[start of Selected excerpt]

Question

plzz solve this fast
factorise x^2+3x+9​

Answer 1

Answer:

$\large \text{ x=\dfrac{-3+3i\sqrt{3} }{2} \ or \ x=\dfrac{-3-3i\sqrt{3}}{2} }$

Step-by-step explanation:

Given :

$\large p(x)= x^2+3x+9$

We have to factorise the p ( x ).

By Sridharacharya method we have

$\large \text{ x=\dfrac{-b\pm\sqrt{b^2-4ac} }{2a} }$

Comparing from p ( x ) we have

b =  3

a = 1

c = 9

Now putting values in formula

$\large \text{ x=\dfrac{-3\pm\sqrt{3^2-4\times1\times9} }{2\times1} }\\\\\\\large \text{ x=\dfrac{-3\pm\sqrt{9-36} }{2} }\\\\\\\large \text{ x=\dfrac{-3\pm\sqrt{-27} }{2} }\\\\\\\large \text{ x=\dfrac{-3\pm3\sqrt{-3} }{2} }\\\\\\\large \text{ x=\dfrac{-3+3\sqrt{-3} }{2} \ or \ x=\dfrac{-3-3\sqrt{-3}}{2} }$

We know that $i=\sqrt{-1}$

Take out value of i  we get

$\large \text{ x=\dfrac{-3+3i\sqrt{3} }{2} \ or \ x=\dfrac{-3-3i\sqrt{3}}{2} }$

Thus we get answer.

[end of Selected excerpt]

> [What to do]
[1] In the factoring thread, which method does the answer use to find the values of x?
[2] Please retype the factoring thread between "Now putting values" and "we get answer.", inclusive.

[start of Supplied information]

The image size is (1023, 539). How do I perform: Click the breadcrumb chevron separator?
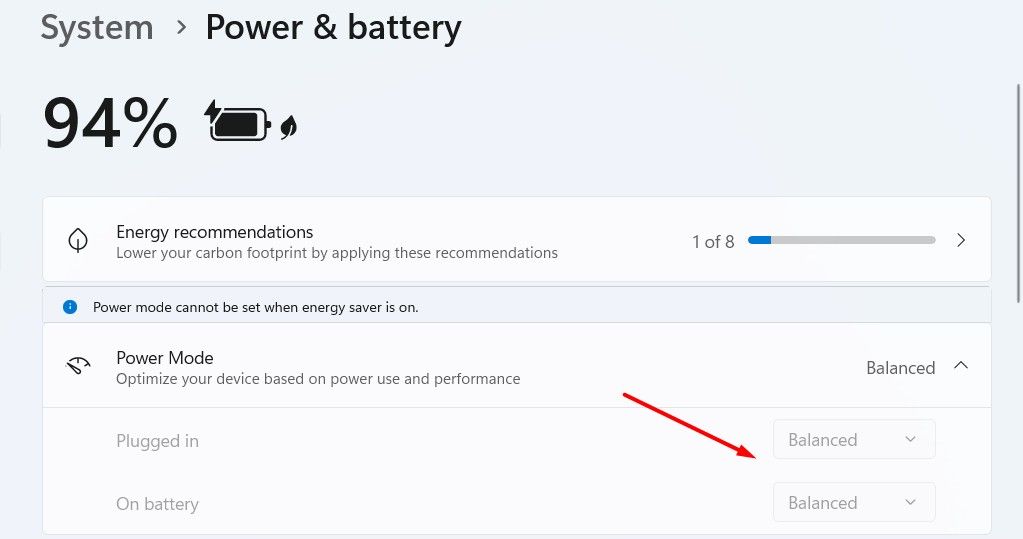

[end of Supplied information]
[start of Supplied information]

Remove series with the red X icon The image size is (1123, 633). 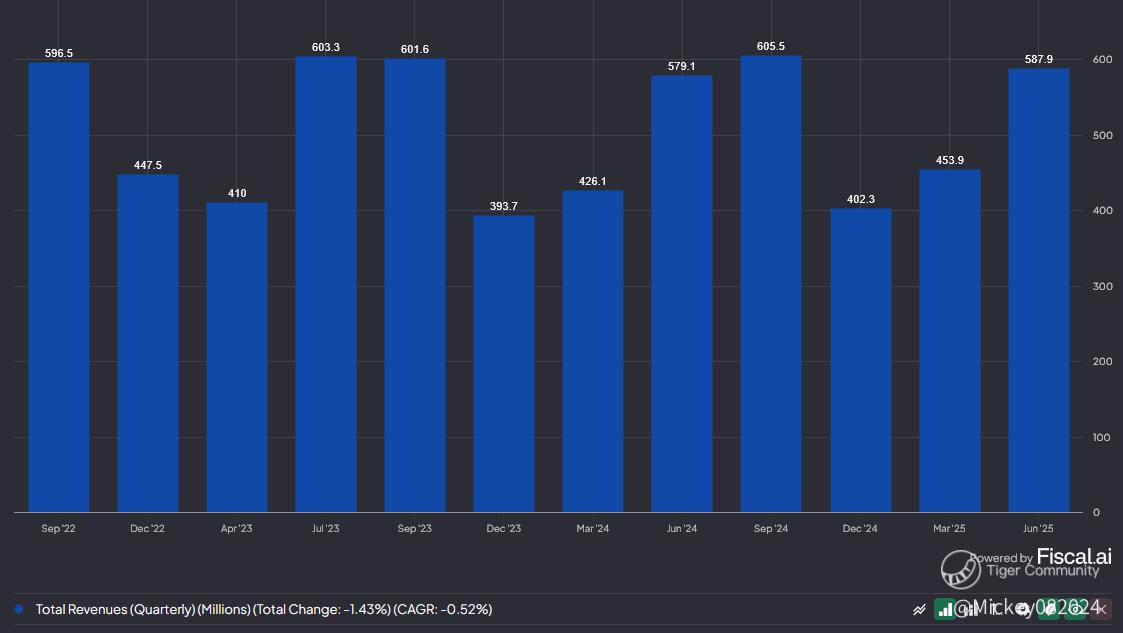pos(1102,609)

[end of Supplied information]

> [Expected results]
[1] The Sridharacharya method.

[2]
Now putting values in formula

$\large \text{ x=\dfrac{-3\pm\sqrt{3^2-4\times1\times9} }{2\times1} }\\\\\\\large \text{ x=\dfrac{-3\pm\sqrt{9-36} }{2} }\\\\\\\large \text{ x=\dfrac{-3\pm\sqrt{-27} }{2} }\\\\\\\large \text{ x=\dfrac{-3\pm3\sqrt{-3} }{2} }\\\\\\\large \text{ x=\dfrac{-3+3\sqrt{-3} }{2} \ or \ x=\dfrac{-3-3\sqrt{-3}}{2} }$

We know that $i=\sqrt{-1}$

Take out value of i  we get

$\large \text{ x=\dfrac{-3+3i\sqrt{3} }{2} \ or \ x=\dfrac{-3-3i\sqrt{3}}{2} }$

Thus we get answer.